Wexford Capital LP ("Wexford Capital") may, by reason of its status as (i) sub-advisor of each of Wexford Spectrum Trading Limited ("WST") and Wexford Catalyst Trading Limited ("WCT") and (ii) investment manager of Wexford Focused Trading Limited ("WFT", and together with WST and WCT, the "Wexford Funds"), be deemed to own beneficially the securities held by the Wexford Funds. Wexford GP LLC ("Wexford GP") may, as the General Partner of Wexford Capital, be deemed to own beneficially the securities held by the Wexford Funds. Each of Charles E. Davidson ("Davidson") and Joseph M. Jacobs ("Jacobs") may, by reason of his status as a controlling person of Wexford GP, be deemed to own beneficially the securities held by the Wexford Funds. Each of Wexford Capital, Wexford GP, Davidson and Jacobs share the power to vote and to dispose of the securities beneficially owned by the Wexford Funds.

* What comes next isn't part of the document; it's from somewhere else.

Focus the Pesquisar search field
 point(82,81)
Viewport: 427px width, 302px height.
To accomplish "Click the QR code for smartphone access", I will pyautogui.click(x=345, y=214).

Each of Wexford Capital, Wexford GP, Davidson and Jacobs disclaim beneficial ownership of the securities held by the Wexford Funds and this report shall not be deemed as an admission that they are the beneficial owners of such securities except, in the case of Davidson and Jacobs, to the extent of their respective pecuniary interests therein. | |
(b) | Percent of class:
The information required by Item 4(b) is set forth in Row 11 of the cover page for each of the Reporting Persons and is incorporated herein by reference.
The information in Row 11 is calculated on the basis of 30,331,661 shares of Common Stock issued and outstanding as of June 30, 2024, as reported by the Issuer in the Prospectus Supplement No. 5 filed by the Issuer with the Securities and Exchange Commission on September 30, 2024.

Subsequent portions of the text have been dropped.